Geno Auriemma said Thursday that he hadn’t read the passages in Pat Summitt’s book that refer to her relationship with him and the UConn women’s basketball program.

Six pages in Summitt’s new book “Sum It Up” go into detail about the UConn-Tennessee rivalry and the up and down relationship the two Hall of Fame coaches have had during Auriemma’s career.

Summitt was mostly complimentary, although she did say she stopped playing UConn before Maya Moore’s career began because she was upset about some of the recruiting tactics used by the program. Summitt offered no specifics, however.

It should be noted that UConn was essentially cleared by the NCAA of any wrong-doing in Moore’s recruitment, which was categorized as a secondary violation. The university helped organize a visit to ESPN for Maya and her mother when she was in high school.

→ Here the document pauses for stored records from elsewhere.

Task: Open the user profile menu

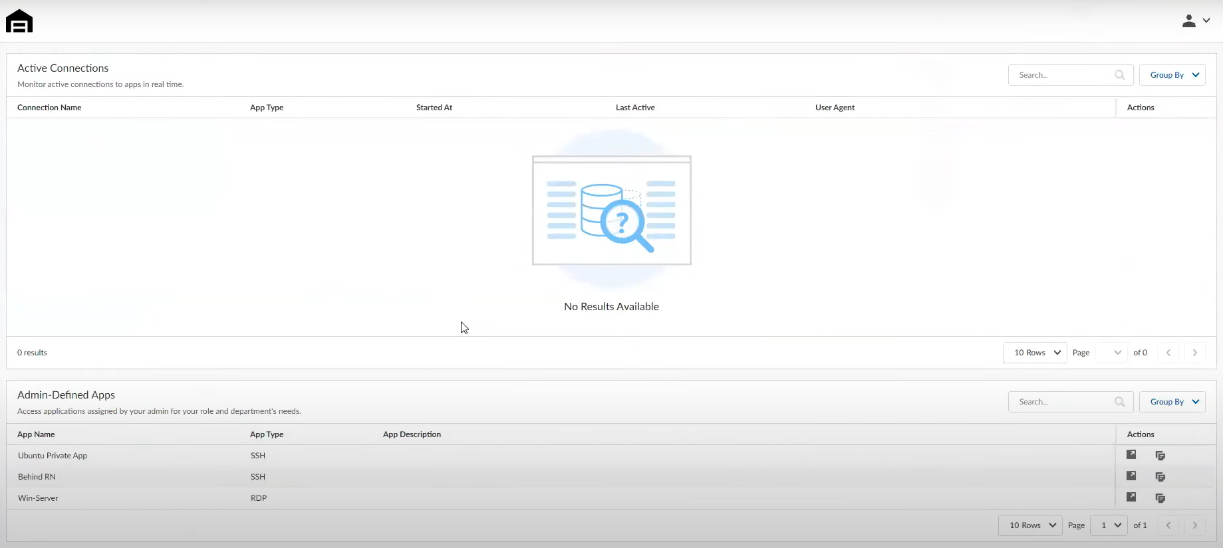Action: point(1195,21)
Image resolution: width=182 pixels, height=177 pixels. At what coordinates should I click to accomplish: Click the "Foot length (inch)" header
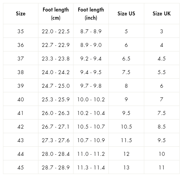(x=91, y=14)
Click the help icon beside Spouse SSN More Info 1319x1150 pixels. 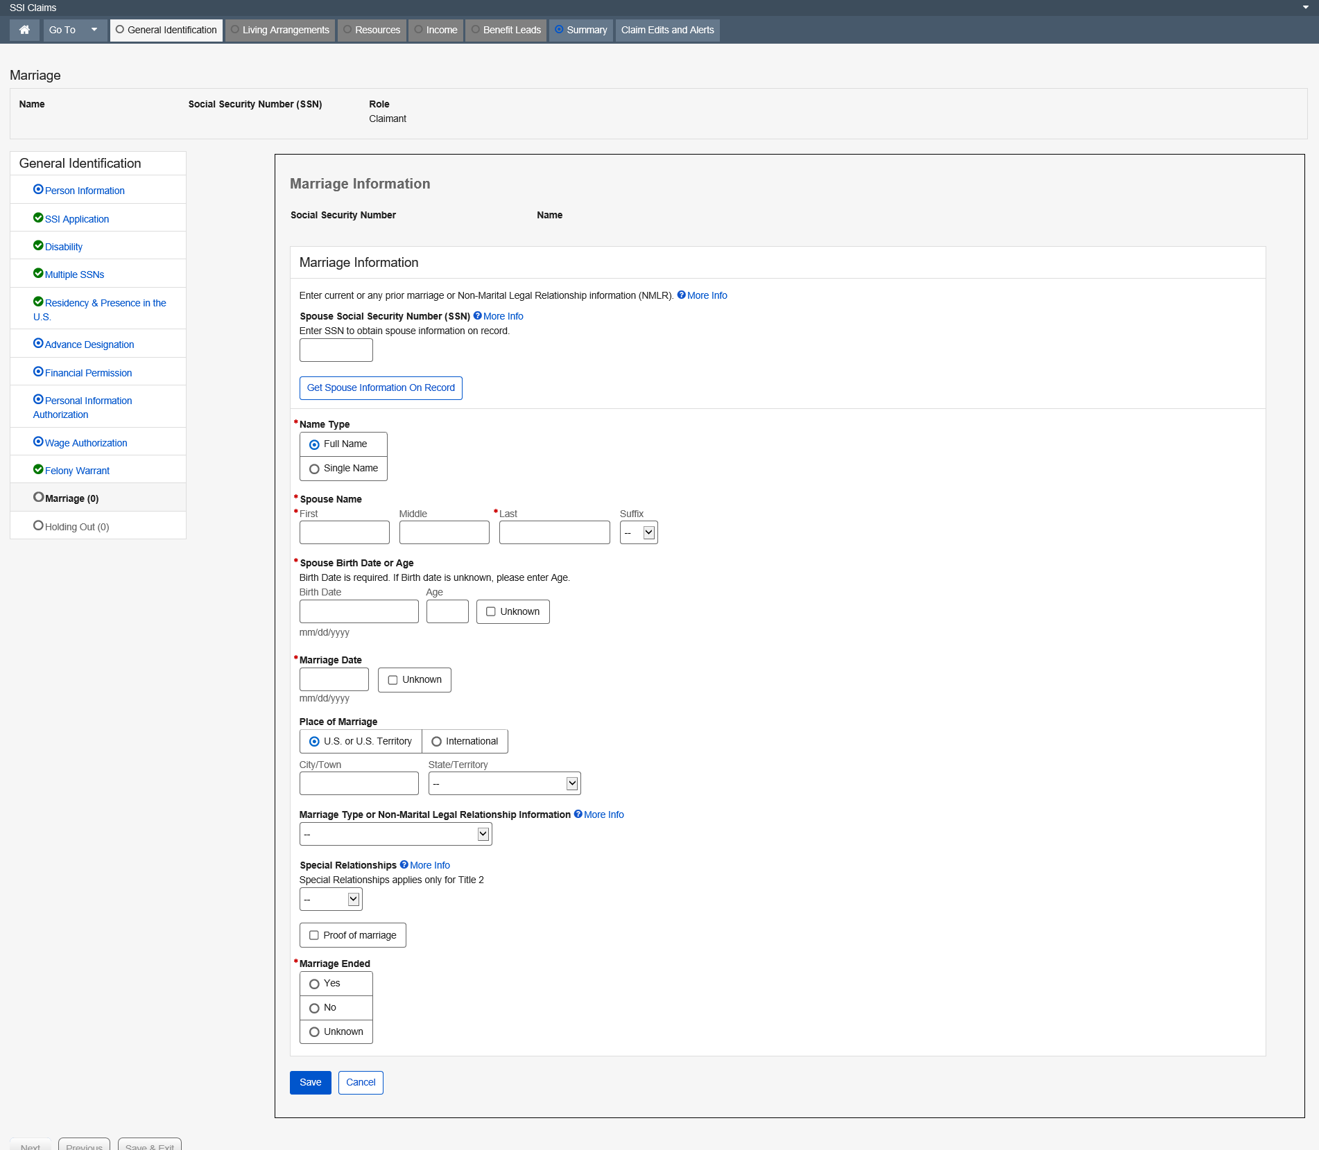tap(477, 316)
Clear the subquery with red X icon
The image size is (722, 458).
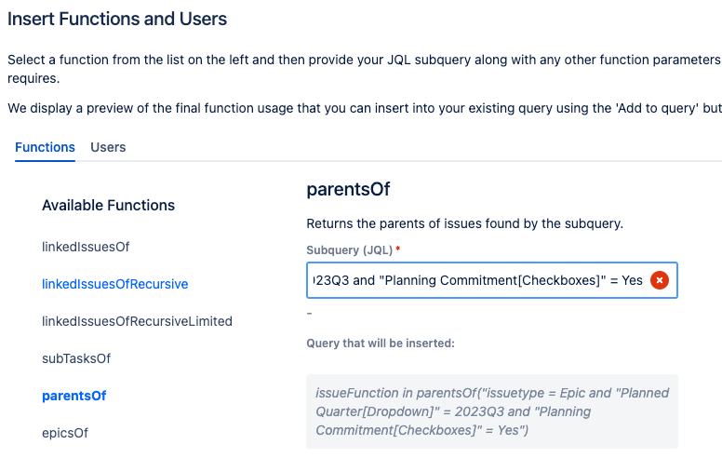pyautogui.click(x=660, y=280)
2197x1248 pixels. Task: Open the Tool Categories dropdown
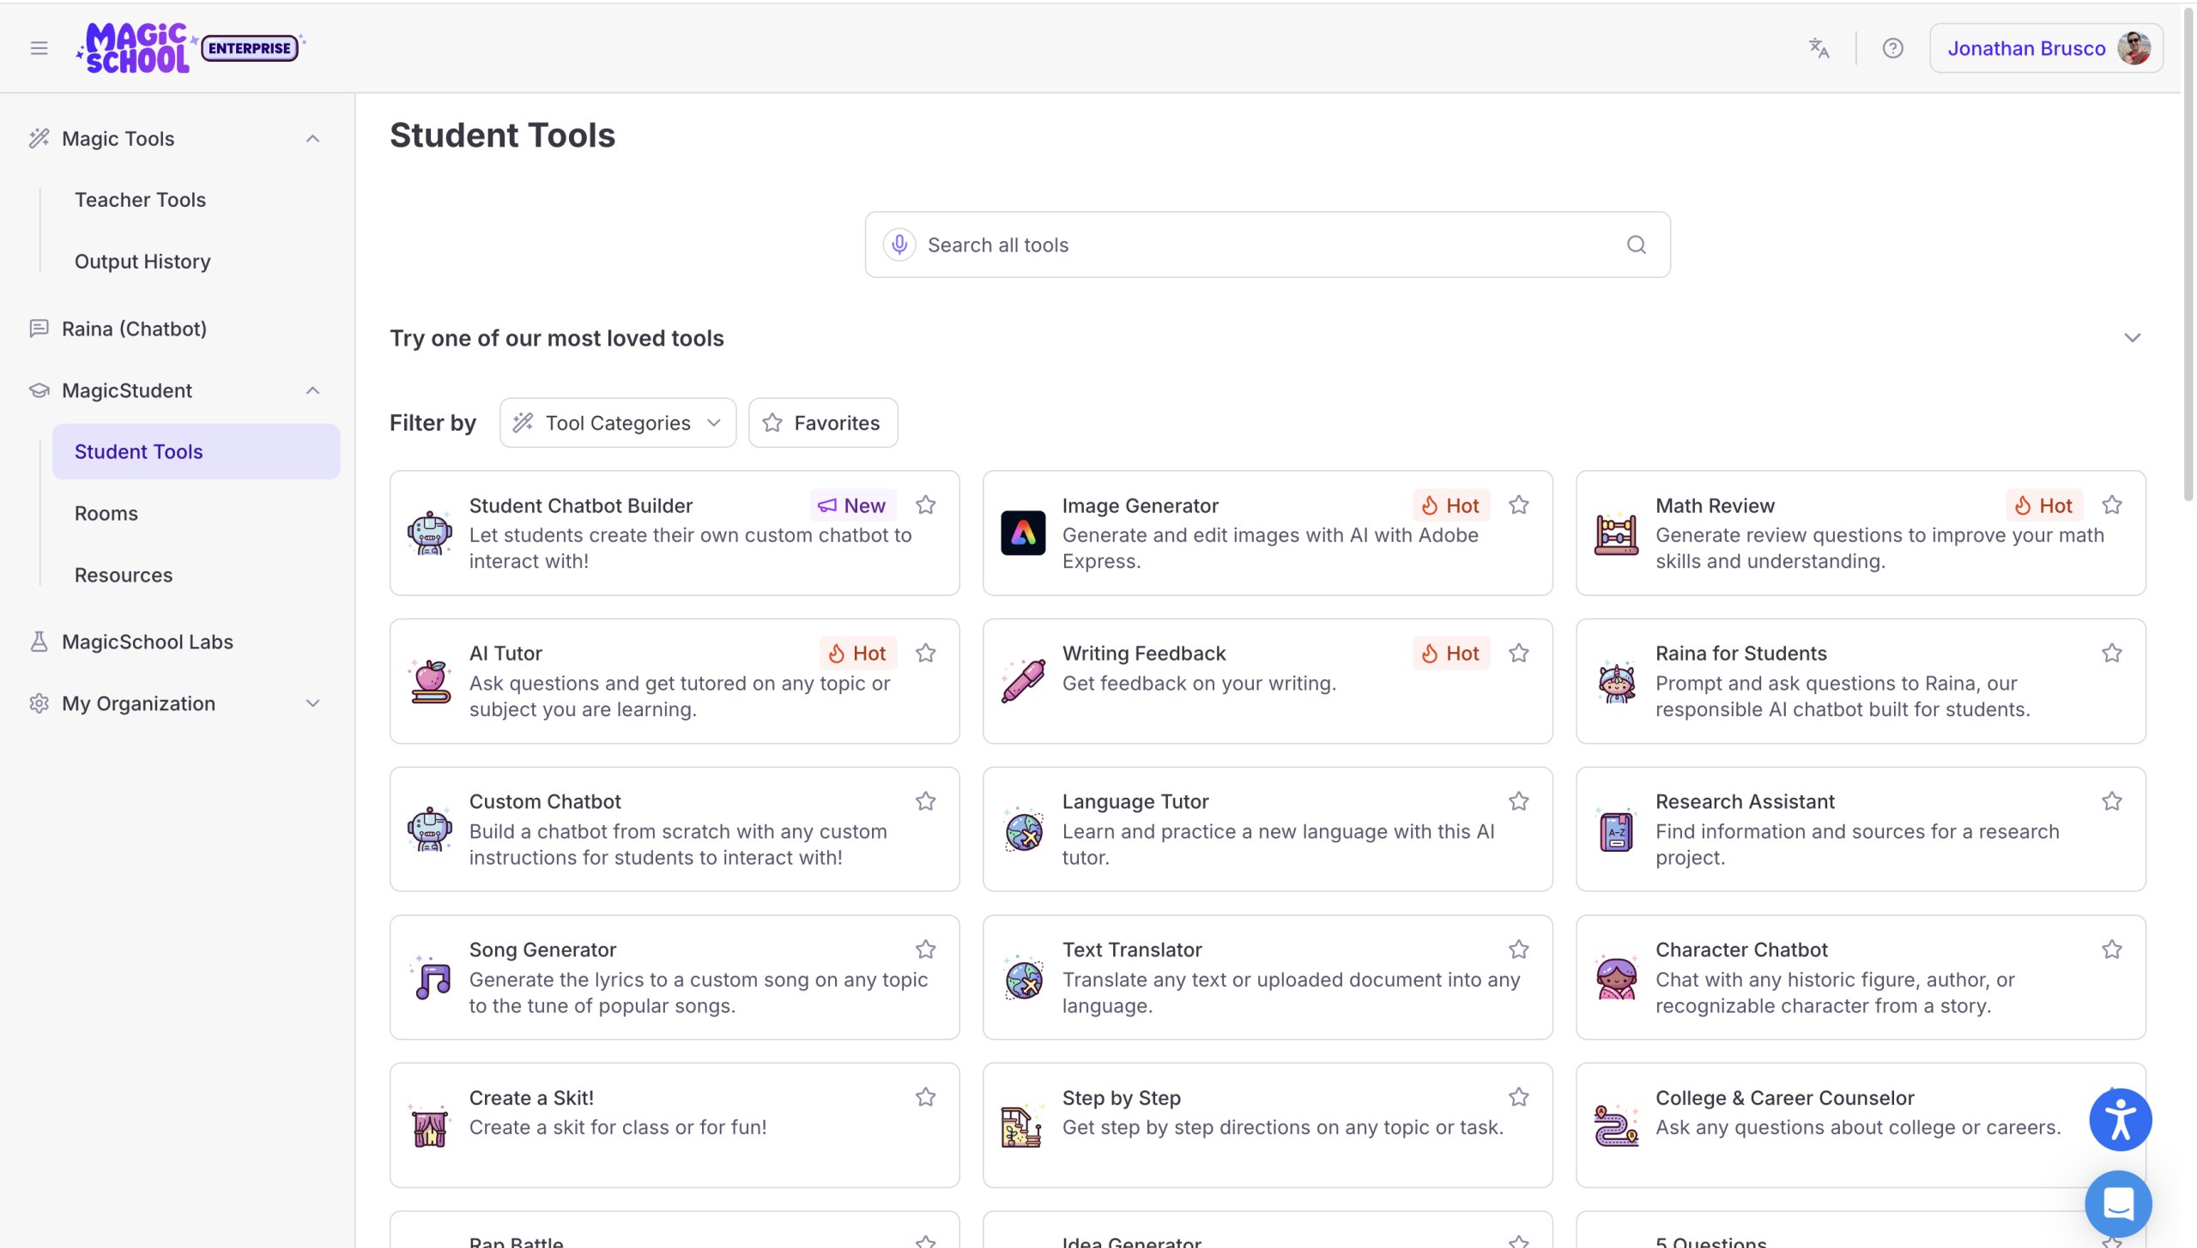point(617,422)
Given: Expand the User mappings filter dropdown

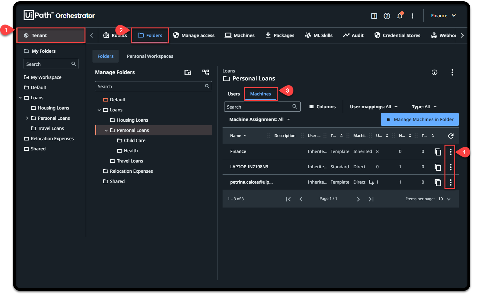Looking at the screenshot, I should (374, 107).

She also said she was upset with Auriemma about an incident surrounding a Tennessee loss to Xavier a few years back. Summitt said word got back to her that Geno had predicted the Lady Vols would lose and that Summitt “would throw her players under the bus” after it. Summitt said she communicated with Auriemma via a fax to see if the allegation was correct and that he didn’t respond.

The note, which Summitt says appeared to be in Auriemma’s handwriting, read: “I predicted Tennessee would lose to Xavier, and I also predicted Pat would blame her team instead of herself.”

She writes that she faxed it to Geno, asked what was up and never got a response.

The other incident, according to Summitt, happened in a restaurant. Auriemma apparently was calling Summitt’s name in such a manner that the Lady Vols coach felt compelled to leave the facility.

“He made me so uncomfortable by shouting my name derisively that I left the premises,” Summitt wrote.

“I don’t remember anything about either of those incidents [Xavier and the restaurant],” Auriemma said Thursday. “If you would tell where, when or at what time, I might be able to remember. But I don’t remember.”

Summitt said her relationship with Auriemma has been on the upswing lately, especially after he donated $10,000 to her charity devoted to researching Alzheimer’s and dementia.

“Once basketball is not involved, sure, I would agree with that [the relationship is better],” he said. “Sure. Absolutely.”

The book, written with Sally Jenkins of the Washington Post, is due to be released March 5.